DaveAgain wrote:I watched a travel documentary recently about a man walking through the Pyrenees. When he was in the Basque country he met a polyglot miller, the miller said he spent a lot of his time thinking/self-talking in his various languages.
Thanks for the link! I just watched the first episode and saw the miller of whom you spoke. Speaking of spoke or speak, he speaks Basque, Castillian (both assumed on my part given he's a native of that region), but also English, French, Italian and Catalan which were learned through reading and thinking/self-talk as you described in these languages.
It's a pretty area that reminds me of part of my childhood, (but far from the Basque Country), as it is very green and wet and is home to the pretty rocky streams familar to me from my childhood too.

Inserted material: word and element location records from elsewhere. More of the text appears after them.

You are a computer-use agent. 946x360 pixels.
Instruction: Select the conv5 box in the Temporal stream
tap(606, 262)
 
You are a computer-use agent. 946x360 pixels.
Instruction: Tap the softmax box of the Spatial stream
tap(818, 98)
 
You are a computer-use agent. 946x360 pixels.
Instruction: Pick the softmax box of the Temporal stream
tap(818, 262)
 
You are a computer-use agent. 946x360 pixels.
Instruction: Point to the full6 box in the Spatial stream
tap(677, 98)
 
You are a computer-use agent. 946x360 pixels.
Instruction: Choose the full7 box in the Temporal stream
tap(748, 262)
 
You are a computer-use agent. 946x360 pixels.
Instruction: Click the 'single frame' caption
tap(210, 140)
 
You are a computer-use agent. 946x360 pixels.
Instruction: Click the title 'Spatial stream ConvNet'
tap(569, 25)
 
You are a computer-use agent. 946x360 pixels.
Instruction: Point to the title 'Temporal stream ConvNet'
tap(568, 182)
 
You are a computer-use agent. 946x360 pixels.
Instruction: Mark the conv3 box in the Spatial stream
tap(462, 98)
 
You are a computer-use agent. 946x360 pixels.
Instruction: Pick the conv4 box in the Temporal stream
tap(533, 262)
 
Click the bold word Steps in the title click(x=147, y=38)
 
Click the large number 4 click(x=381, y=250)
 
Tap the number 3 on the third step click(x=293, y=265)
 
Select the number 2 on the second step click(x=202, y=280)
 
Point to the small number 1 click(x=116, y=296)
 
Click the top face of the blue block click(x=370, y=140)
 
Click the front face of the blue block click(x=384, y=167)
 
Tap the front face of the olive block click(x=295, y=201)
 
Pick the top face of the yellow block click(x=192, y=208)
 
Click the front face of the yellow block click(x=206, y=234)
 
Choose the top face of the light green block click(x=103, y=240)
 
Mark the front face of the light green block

It's also interesting that you brought this up as an idea of mine resurfaced again this morning. That is to think more in my main foreign languages and repeat (silently) my outward English language interactions internally in Dutch or French. I think I lasted 5 minutes in Dutch this morning then forgot all about it, but I will endeavour to do more of this.
DaveAgain wrote:EDIT
That said, I've been reading a number of meditation/mindfulness books recently. Multi-tasking is not reccommened in any of them
I guess we adapt to our situations, ideal or not. At least whenever I study at my desk I very rarely reply to any phone calls or messages and dedicate myself to focused study and I really love this and time flies! For the moment though, I need to multi-task or face far less foreign language exposure, since if I ignore what I feel needs my attention in the near future, I could regret that for the rest of my days. Thus, languages and I are meeting a sensible compromise, and for who knows how long.